“Twelve years after African governments pledged in the Abuja Declaration to allocate at least 15 percent of their annual budgets to health care by 2015, just six countries have met this goal,” IRIN reports. “Liberia, Madagascar, Malawi, Rwanda, Togo and Zambia have met the target, and five other countries are spending at least 13 percent of their annual budgets on health, according to data compiled by the [WHO],” the news service writes, noting, “While on aggregate spending on health has increased — up to 10.6 percent from 8.8 — about a quarter of African Union (A.U.) member-states have regressed and are now spending less on health than they were in 2001, adds the WHO data.” The news service adds, “At present, funding for health care remains short of requirements and is very unevenly spread across countries,” noting, “According to UNAIDS, an additional $31 billion per year will be needed to meet the continent’s 15 percent health funding targets.”

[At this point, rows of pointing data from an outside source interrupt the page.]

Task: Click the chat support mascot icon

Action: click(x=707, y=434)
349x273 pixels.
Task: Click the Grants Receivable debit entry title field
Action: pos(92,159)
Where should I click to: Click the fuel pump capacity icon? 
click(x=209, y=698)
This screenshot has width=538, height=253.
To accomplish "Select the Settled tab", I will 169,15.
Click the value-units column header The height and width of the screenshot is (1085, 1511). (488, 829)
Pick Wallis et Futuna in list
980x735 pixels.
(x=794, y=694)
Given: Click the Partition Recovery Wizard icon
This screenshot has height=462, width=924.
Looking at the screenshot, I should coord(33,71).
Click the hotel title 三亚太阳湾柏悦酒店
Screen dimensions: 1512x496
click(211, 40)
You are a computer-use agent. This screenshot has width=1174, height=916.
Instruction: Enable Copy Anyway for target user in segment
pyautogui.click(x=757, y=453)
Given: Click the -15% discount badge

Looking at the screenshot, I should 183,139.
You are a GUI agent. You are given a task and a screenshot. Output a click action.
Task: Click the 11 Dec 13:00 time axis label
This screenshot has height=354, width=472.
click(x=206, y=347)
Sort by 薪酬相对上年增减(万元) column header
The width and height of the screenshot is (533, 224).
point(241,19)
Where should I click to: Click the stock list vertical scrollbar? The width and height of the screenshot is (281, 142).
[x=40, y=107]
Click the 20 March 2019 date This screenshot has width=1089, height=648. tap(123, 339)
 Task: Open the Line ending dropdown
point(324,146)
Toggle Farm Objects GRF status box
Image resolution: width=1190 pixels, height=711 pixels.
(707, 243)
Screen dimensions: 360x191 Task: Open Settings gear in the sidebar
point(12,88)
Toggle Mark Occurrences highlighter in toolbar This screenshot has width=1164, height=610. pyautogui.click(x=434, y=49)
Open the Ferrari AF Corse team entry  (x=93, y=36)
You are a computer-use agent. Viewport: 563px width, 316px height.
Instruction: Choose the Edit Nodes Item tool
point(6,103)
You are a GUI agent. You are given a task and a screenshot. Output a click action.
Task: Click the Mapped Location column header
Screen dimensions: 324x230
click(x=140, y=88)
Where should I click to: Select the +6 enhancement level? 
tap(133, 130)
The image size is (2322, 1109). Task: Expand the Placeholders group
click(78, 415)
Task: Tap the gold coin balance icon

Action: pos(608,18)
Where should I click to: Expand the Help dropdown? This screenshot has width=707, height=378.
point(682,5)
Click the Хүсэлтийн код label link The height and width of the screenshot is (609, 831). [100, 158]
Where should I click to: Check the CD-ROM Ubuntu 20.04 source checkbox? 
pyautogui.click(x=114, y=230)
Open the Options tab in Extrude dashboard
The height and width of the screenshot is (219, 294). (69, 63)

Noting the A.U. last week “held another special summit on HIV/AIDS, tuberculosis (TB) and malaria in Abuja, Nigeria, dubbed Abuja +12, which provided an opportunity for African governments and other stakeholders to review progress made and to discuss what should be done to ensure health funding targets are met before 2015,” the news service continues, “According to [a joint A.U.-UNAIDS report launched at the summit], there is an economic case to be made for further investment in health care: For every year that life expectancy rises across the continent, it argues, GDP will increase by four percent.” IRIN provides quotes from UNAIDS Executive Director Michel Sidibé, Ghanaian President John Dramani Mahama, Liberian President Ellen Johnson-Sirleaf and A.U. Commissioner of Social Affairs Mustapha Sidiki Kaloko (7/23). In a related article, Nigeria’s “Daily Trust” interviews Babatunde Osotimehin, executive director of the United Nations Population Fund (UNFPA), “on the need [to] increase budgetary allocation for health, as dependence on external funding according to him introduces a sense of insecurity” (7/23).

The KFF Daily Global Health Policy Report summarized news and information on global health policy from hundreds of sources, from May 2009 through December 2020. All summaries are archived and available via search.